Their laser system was based on difference about 3.5 μm, which they achieved by mixing a distributed feedback diode laser at 1562 nm and a distributed feedback fiber laser at 1083 nm in a periodically poled nonlinear optical crystal of lithium niobate. The instrument captured outside air in an optical multipass cell through which the beam passed 182 times, creating a 100-m absorption path and boosting the signal. A detector on the other side determined the absorbance and, from that, software derived the concentration of the chemical species being measured.

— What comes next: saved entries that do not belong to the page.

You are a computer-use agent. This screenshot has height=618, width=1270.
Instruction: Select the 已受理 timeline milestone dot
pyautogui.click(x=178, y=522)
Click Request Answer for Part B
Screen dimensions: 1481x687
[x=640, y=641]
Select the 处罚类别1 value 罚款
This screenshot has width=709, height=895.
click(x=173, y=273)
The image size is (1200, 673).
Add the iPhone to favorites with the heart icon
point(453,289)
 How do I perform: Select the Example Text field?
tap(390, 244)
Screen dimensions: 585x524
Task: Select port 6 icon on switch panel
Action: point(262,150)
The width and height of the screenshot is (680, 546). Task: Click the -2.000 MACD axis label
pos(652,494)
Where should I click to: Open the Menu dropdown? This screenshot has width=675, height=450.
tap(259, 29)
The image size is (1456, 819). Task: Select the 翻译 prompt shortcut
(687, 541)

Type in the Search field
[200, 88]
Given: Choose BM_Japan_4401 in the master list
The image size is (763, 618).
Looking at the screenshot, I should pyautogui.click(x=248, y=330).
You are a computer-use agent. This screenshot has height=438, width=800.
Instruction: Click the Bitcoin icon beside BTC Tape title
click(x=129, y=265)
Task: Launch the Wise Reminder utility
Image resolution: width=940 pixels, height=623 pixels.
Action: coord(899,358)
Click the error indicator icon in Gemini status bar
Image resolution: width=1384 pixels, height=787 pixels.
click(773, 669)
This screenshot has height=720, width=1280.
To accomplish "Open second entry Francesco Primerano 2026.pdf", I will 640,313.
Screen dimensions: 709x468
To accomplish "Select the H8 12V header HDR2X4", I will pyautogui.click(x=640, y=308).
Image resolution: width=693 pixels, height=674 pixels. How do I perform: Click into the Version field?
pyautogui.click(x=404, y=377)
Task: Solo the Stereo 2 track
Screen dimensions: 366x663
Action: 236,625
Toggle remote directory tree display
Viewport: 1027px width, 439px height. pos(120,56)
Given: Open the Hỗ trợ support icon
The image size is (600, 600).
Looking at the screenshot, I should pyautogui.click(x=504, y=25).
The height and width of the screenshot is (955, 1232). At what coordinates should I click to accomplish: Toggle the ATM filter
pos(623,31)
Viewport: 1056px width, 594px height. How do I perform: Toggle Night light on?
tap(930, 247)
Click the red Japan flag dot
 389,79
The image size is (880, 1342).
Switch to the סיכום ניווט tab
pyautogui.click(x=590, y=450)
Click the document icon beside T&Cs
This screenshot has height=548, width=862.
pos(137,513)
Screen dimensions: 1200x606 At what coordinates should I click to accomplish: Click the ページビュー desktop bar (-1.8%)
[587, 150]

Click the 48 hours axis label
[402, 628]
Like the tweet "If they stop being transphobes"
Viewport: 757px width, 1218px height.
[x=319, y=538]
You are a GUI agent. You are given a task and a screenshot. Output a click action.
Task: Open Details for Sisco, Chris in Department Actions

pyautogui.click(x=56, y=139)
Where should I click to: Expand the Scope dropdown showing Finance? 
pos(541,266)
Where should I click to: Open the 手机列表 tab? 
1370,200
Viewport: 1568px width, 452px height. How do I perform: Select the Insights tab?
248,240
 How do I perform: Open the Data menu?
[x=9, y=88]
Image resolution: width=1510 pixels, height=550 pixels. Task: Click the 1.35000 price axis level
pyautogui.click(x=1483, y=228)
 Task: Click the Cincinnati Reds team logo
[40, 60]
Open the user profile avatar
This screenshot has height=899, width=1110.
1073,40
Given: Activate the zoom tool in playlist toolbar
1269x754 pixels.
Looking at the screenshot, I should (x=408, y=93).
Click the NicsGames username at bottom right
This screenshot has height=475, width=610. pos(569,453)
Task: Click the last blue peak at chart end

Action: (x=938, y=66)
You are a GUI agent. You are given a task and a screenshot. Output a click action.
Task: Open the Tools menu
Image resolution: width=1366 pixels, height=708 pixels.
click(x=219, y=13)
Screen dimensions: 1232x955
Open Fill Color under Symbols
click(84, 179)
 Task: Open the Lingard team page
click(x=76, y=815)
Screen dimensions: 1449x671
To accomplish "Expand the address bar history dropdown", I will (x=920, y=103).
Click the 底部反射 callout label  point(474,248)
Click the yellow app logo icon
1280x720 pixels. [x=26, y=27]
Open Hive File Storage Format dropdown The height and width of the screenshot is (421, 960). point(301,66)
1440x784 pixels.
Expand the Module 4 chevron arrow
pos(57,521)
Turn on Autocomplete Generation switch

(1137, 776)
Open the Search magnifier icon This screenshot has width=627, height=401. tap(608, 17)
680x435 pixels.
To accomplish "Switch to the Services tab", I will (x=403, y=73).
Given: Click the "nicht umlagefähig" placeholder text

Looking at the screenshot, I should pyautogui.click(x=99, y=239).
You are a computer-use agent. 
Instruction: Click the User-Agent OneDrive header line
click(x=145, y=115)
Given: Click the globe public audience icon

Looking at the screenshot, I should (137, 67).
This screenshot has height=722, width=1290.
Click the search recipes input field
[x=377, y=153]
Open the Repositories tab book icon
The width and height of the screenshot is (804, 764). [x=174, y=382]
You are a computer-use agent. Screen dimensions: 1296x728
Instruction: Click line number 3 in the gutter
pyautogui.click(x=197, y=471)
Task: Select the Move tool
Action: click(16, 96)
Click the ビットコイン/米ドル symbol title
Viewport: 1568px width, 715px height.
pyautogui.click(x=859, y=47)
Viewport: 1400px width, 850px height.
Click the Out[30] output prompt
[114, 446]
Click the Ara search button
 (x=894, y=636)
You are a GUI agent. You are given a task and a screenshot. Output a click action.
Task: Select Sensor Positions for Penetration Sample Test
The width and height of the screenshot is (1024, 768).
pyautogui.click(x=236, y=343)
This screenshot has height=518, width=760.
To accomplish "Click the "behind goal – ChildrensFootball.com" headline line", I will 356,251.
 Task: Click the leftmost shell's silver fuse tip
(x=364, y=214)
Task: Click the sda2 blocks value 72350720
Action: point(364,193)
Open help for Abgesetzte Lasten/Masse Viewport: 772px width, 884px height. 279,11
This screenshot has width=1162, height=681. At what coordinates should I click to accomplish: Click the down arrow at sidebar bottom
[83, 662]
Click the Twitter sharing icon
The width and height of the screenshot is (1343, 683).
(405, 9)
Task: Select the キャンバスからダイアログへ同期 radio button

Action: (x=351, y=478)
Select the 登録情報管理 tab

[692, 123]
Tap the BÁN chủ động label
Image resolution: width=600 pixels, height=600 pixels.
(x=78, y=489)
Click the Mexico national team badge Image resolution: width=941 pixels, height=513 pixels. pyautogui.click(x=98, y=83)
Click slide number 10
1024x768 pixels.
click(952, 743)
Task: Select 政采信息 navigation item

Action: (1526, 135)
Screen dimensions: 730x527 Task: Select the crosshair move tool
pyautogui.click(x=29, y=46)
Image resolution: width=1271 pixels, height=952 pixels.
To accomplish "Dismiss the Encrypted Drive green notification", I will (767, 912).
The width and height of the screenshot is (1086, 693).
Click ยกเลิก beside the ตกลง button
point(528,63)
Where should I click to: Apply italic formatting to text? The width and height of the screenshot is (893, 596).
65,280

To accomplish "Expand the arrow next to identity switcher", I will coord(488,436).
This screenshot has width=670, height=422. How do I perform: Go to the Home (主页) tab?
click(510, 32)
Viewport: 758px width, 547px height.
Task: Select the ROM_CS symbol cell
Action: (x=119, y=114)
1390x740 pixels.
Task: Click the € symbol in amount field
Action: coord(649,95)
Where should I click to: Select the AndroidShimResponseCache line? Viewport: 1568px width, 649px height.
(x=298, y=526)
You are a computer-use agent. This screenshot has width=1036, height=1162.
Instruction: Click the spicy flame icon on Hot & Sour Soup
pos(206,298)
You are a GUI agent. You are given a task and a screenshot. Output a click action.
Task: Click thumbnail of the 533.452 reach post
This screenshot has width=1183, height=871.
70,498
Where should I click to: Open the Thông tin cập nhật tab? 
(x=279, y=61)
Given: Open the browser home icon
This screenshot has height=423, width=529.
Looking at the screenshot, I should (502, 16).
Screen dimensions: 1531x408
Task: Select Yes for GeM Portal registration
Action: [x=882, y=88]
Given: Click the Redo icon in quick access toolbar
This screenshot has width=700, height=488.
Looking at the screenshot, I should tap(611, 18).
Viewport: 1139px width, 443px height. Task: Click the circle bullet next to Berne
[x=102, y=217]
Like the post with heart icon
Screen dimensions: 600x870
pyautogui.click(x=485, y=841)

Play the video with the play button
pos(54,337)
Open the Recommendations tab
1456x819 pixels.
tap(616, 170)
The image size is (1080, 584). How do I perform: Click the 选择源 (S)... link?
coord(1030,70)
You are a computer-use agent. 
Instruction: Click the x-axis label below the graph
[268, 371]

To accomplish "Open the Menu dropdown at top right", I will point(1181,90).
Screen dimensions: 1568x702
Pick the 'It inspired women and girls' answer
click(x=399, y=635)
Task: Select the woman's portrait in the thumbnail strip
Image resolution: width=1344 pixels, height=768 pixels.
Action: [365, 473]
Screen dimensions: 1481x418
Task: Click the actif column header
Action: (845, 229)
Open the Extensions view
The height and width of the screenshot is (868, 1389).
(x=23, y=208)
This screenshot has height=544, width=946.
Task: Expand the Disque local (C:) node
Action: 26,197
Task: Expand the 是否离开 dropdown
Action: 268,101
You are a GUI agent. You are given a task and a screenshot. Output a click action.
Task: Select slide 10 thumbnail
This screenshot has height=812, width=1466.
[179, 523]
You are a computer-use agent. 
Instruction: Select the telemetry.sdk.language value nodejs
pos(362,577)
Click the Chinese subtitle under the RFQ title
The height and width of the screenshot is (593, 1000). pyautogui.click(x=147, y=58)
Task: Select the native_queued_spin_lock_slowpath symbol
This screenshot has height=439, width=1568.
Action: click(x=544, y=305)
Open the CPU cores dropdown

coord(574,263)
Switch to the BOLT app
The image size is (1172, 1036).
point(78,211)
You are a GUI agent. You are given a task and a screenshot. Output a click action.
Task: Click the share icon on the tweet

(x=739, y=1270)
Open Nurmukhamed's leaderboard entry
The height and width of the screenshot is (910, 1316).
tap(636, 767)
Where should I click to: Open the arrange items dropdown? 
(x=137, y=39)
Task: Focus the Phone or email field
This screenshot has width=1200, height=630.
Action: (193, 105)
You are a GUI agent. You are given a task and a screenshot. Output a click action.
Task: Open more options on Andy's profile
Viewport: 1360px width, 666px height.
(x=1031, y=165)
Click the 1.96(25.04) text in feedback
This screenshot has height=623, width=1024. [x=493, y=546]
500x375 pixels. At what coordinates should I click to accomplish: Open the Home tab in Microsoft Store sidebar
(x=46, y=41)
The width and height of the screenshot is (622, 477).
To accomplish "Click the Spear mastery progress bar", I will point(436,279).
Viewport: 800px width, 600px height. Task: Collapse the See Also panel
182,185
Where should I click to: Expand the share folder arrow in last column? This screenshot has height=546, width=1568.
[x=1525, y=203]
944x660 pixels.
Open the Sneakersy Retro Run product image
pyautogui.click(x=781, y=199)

The researchers flew the instrument on three airborne missions in 2006, improving the system each time. In the end, advanced lock-in software, dual-beam optical noise subtraction, thermal control and active wavelength stabilization produced a spectrometer with a sensitivity for formaldehyde of about 20 parts per trillion by volume. This was after 30 s of signal integration time and was about half the performance of the system in the laboratory.

The results thus far are promising, Weibring noted, especially because the instrument did not require adjustment during the last aerial campaign. The device, however, is only the beginning, he said. “The goal in the next two years or so is to build a lightweight, fully autonomous instrument capable of measuring several species simultaneously.”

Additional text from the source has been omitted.